Extracted entries Start Marker
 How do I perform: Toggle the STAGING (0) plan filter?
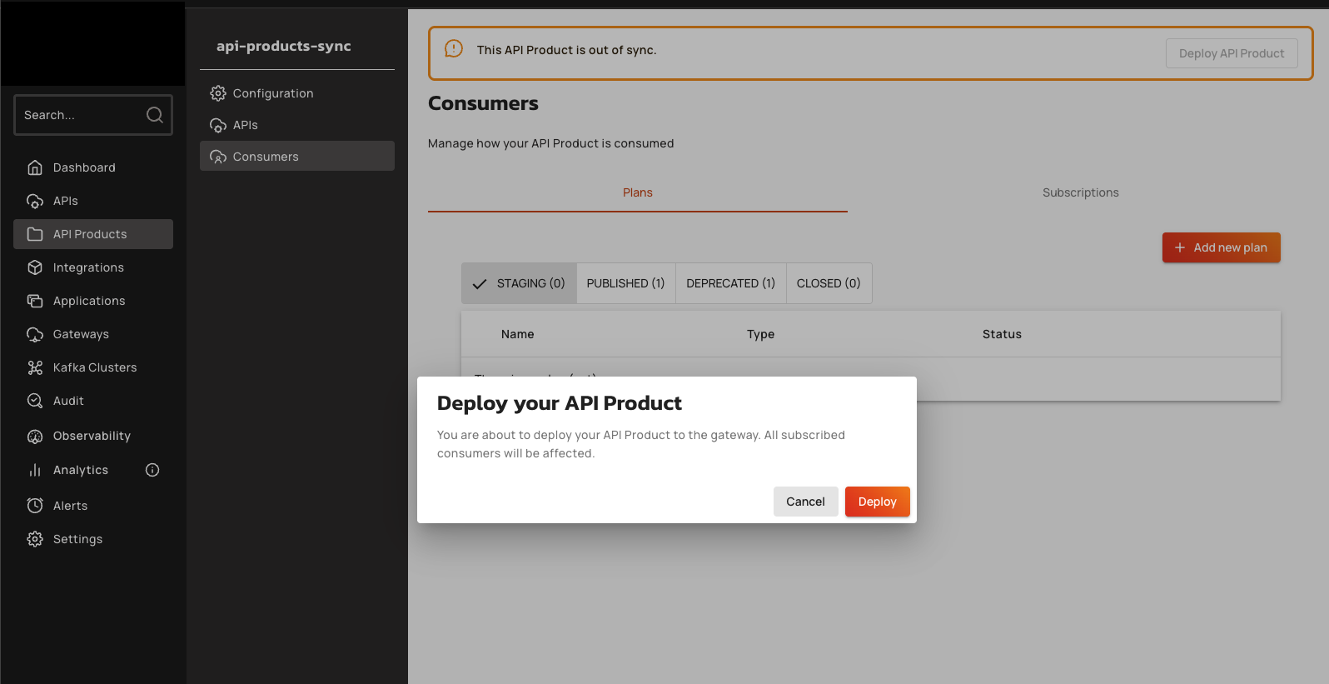point(519,283)
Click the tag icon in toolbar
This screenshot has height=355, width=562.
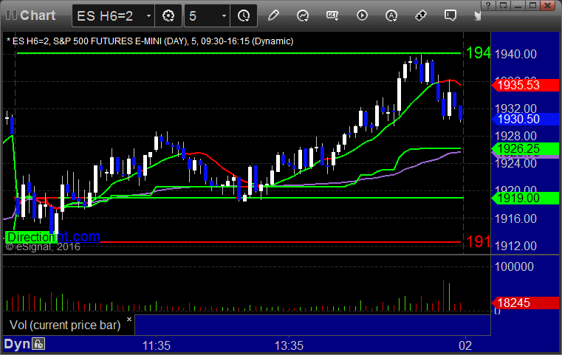pyautogui.click(x=421, y=15)
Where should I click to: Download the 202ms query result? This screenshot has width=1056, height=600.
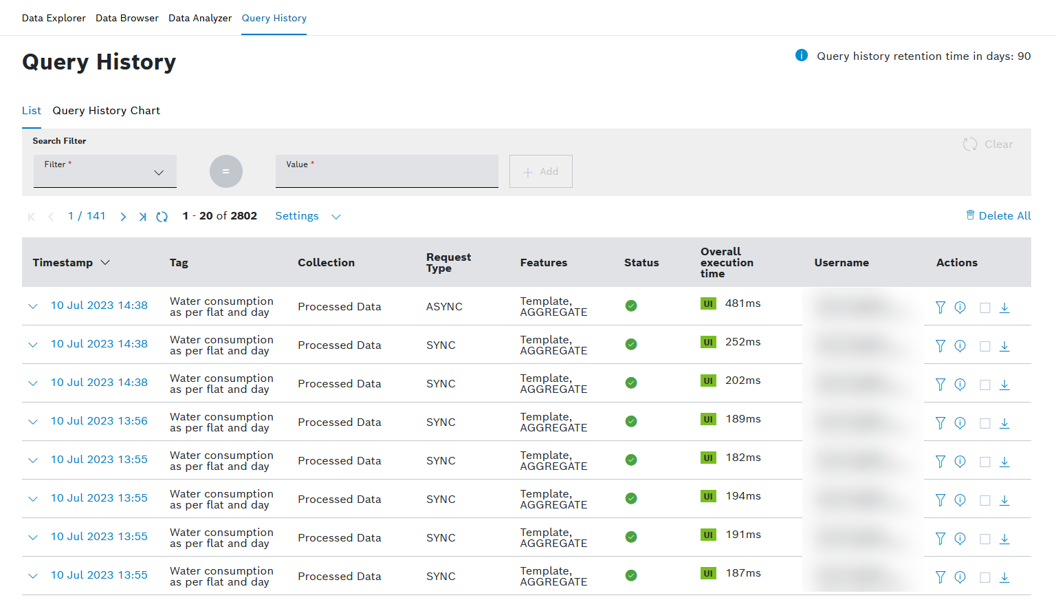pos(1004,385)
Extracted entries End Marker
### What to work on:
Quote verbatim every line starting at the line that contains "Click the tag icon in toolbar" and ending with the last line of the records; omit all pictures.

### Output:
Click the tag icon in toolbar
This screenshot has height=355, width=562.
pyautogui.click(x=421, y=15)
Where should I click to: Download the 202ms query result? This screenshot has width=1056, height=600.
pos(1004,385)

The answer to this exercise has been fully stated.